## Set task
Please copy out the stretch of records from the start through the line containing "Action: [449, 256]". Leave the pictures out.

* Begin *

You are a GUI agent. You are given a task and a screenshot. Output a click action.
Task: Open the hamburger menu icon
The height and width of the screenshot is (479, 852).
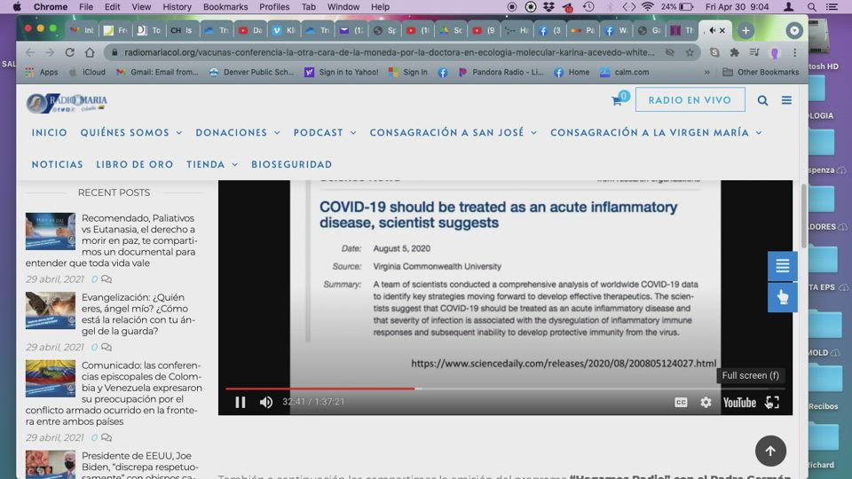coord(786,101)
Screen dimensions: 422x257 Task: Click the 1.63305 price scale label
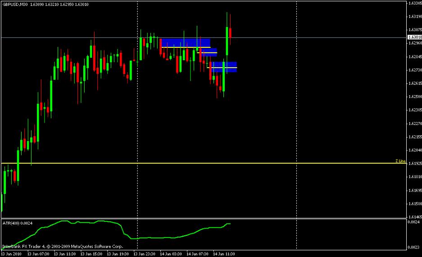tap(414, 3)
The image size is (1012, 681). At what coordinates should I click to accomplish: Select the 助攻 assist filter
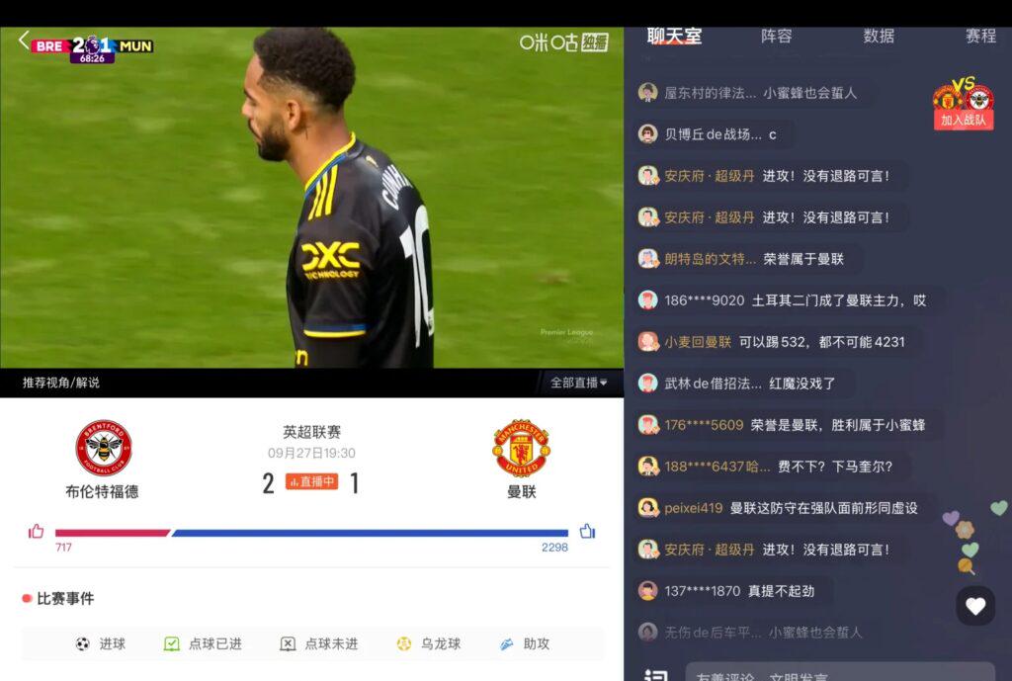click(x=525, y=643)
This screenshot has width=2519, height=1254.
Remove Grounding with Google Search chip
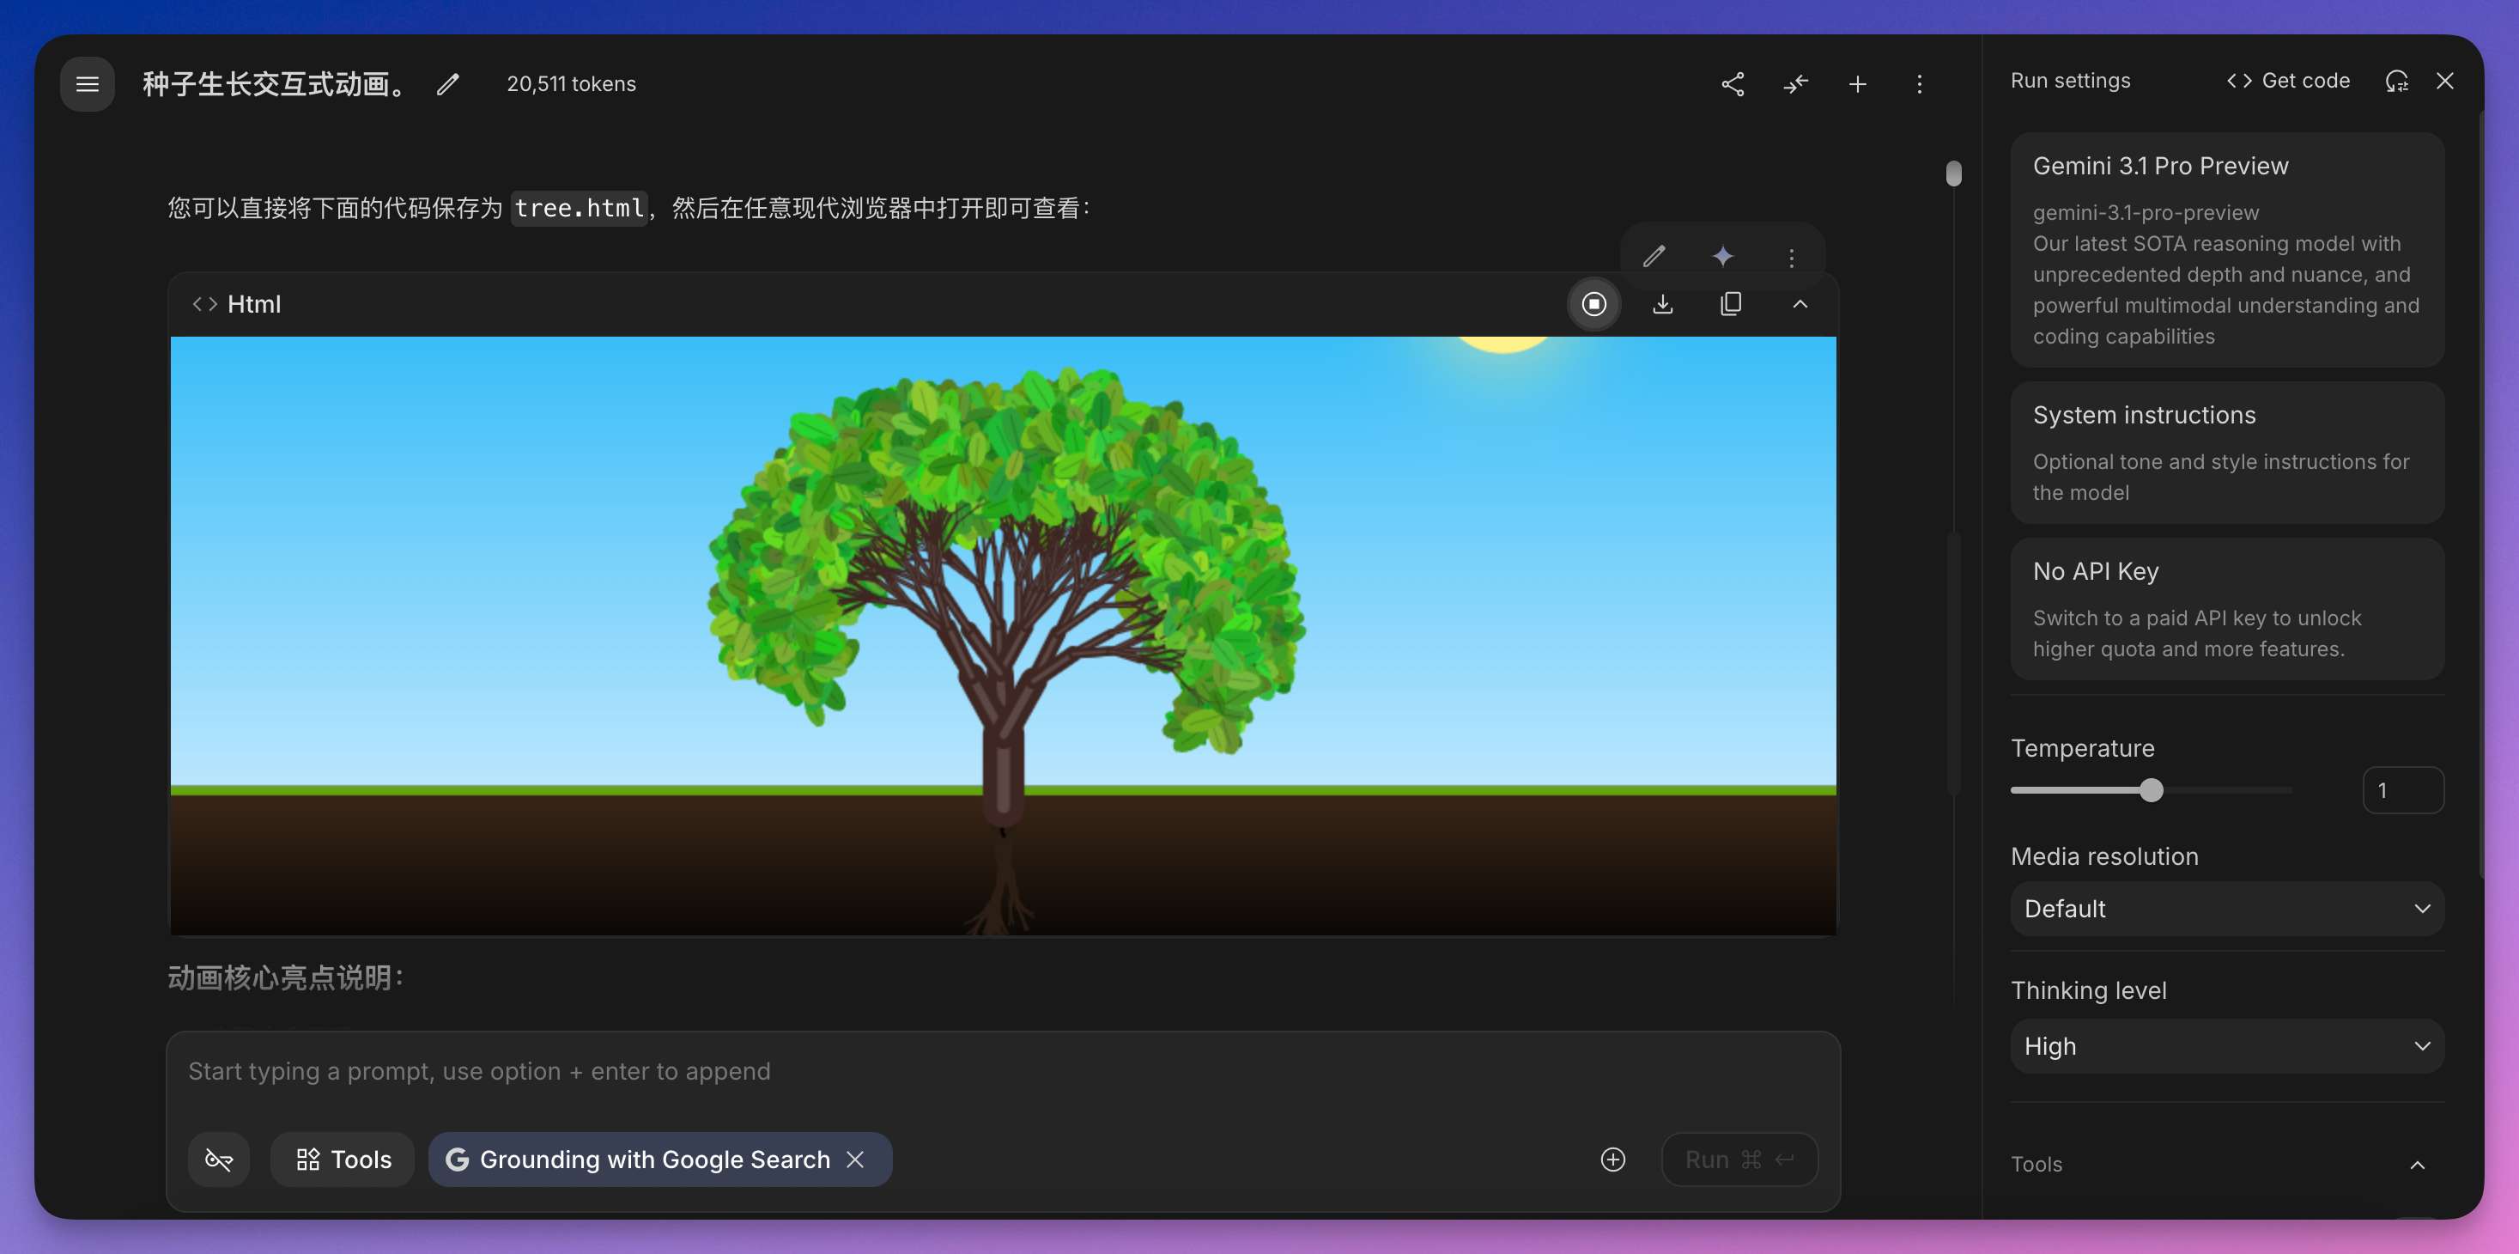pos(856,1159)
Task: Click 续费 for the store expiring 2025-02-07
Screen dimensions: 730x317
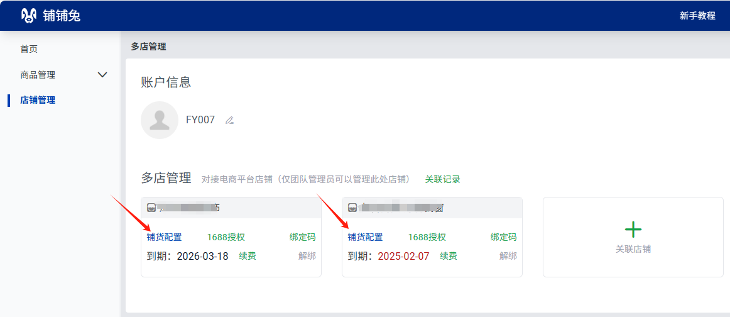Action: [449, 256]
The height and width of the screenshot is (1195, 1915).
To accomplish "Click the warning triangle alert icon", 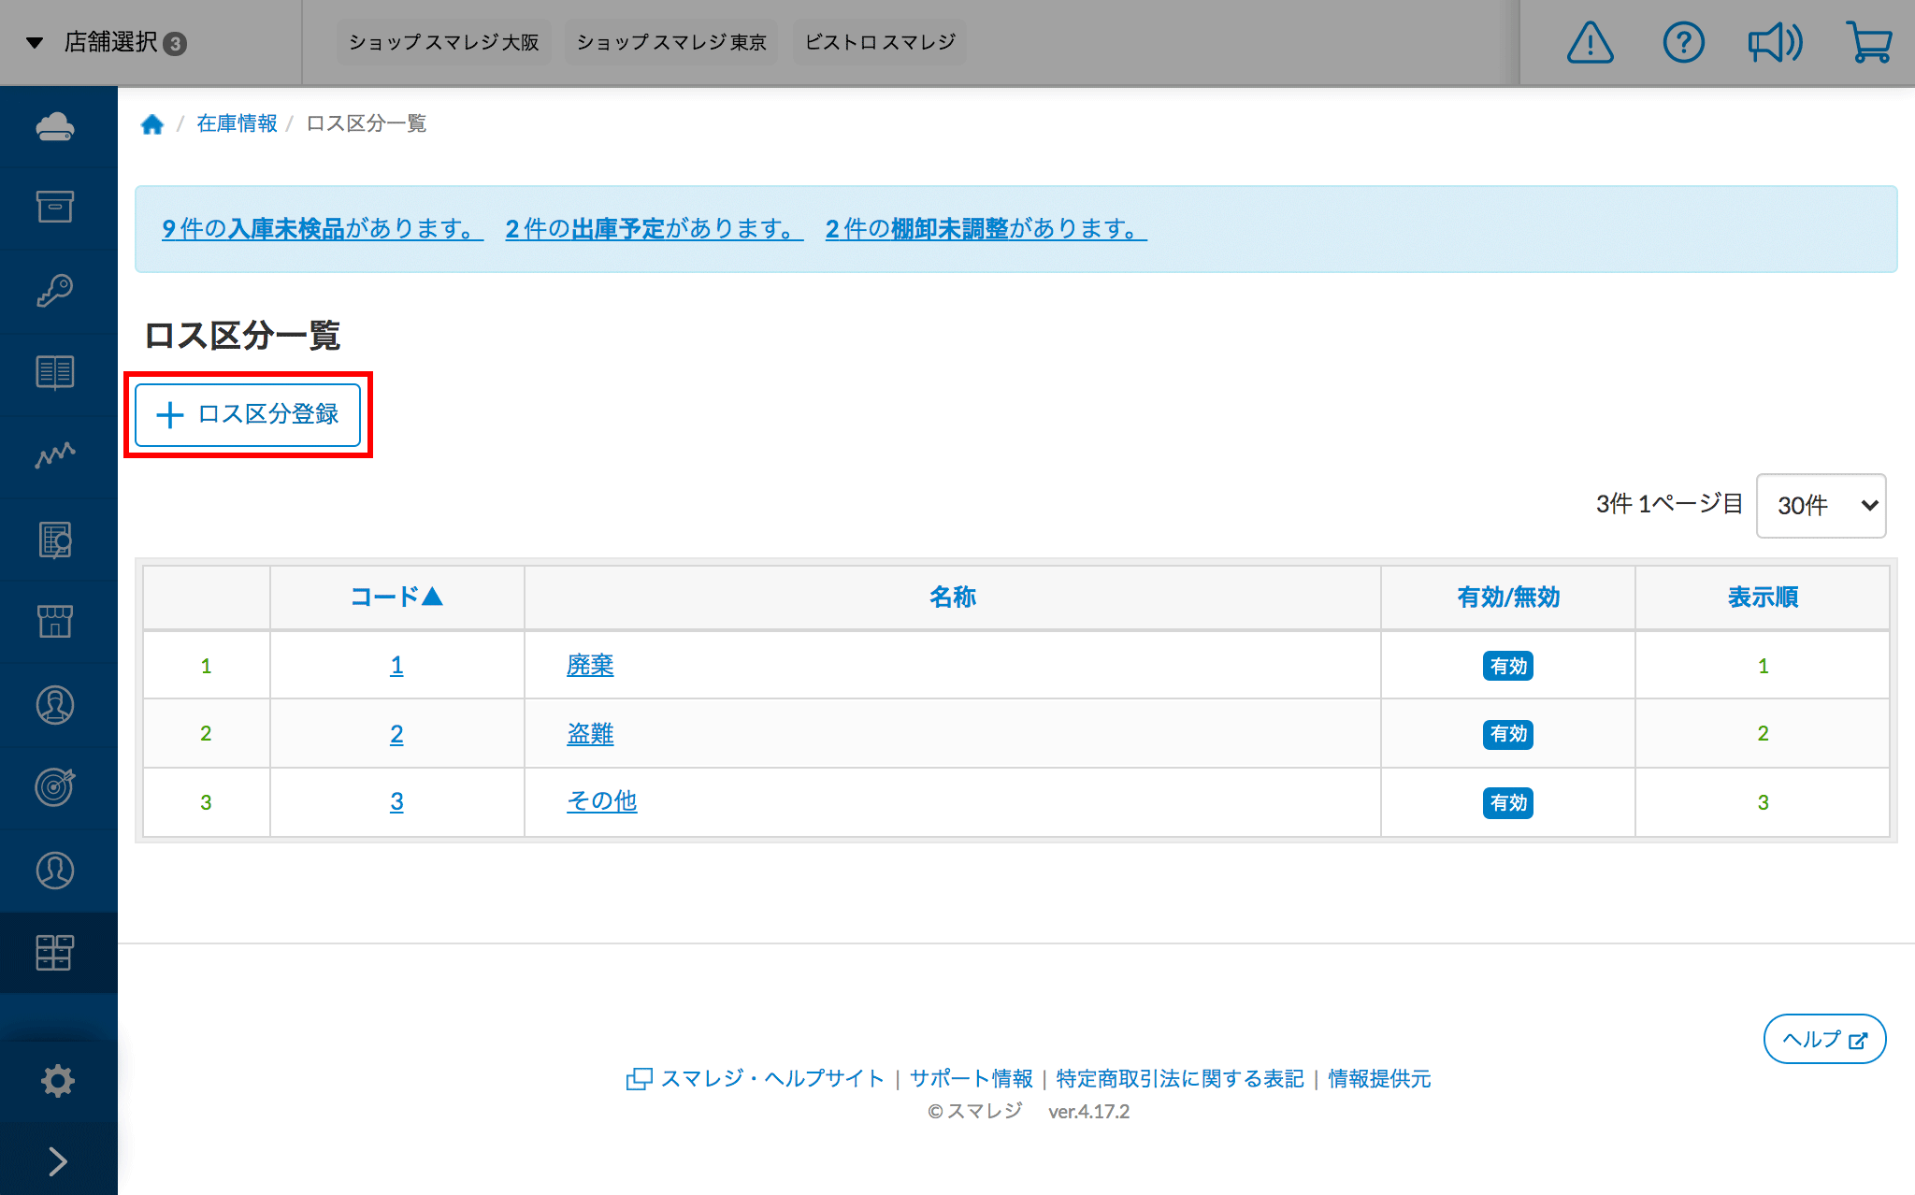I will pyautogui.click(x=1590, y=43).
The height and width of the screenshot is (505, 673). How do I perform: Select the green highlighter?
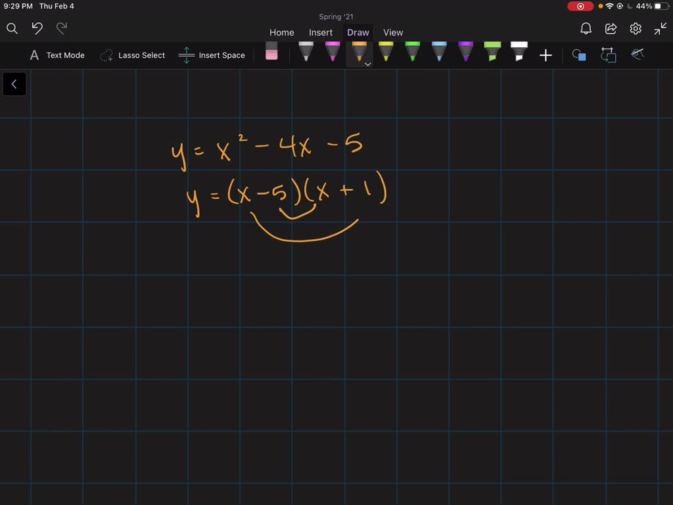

* End *

## Worked answer
You are a GUI agent. You are given a task and a screenshot. Output a click action.
Task: Open the hamburger menu icon
The height and width of the screenshot is (479, 852).
coord(786,101)
Screen dimensions: 422x257 Task: Click the 1.63305 price scale label
tap(414, 3)
The image size is (1012, 681). At what coordinates should I click to accomplish: Select the 助攻 assist filter
click(x=525, y=643)
This screenshot has width=2519, height=1254.
Remove Grounding with Google Search chip
pos(856,1159)
Task: Click 续费 for the store expiring 2025-02-07
Screen dimensions: 730x317
Action: [449, 256]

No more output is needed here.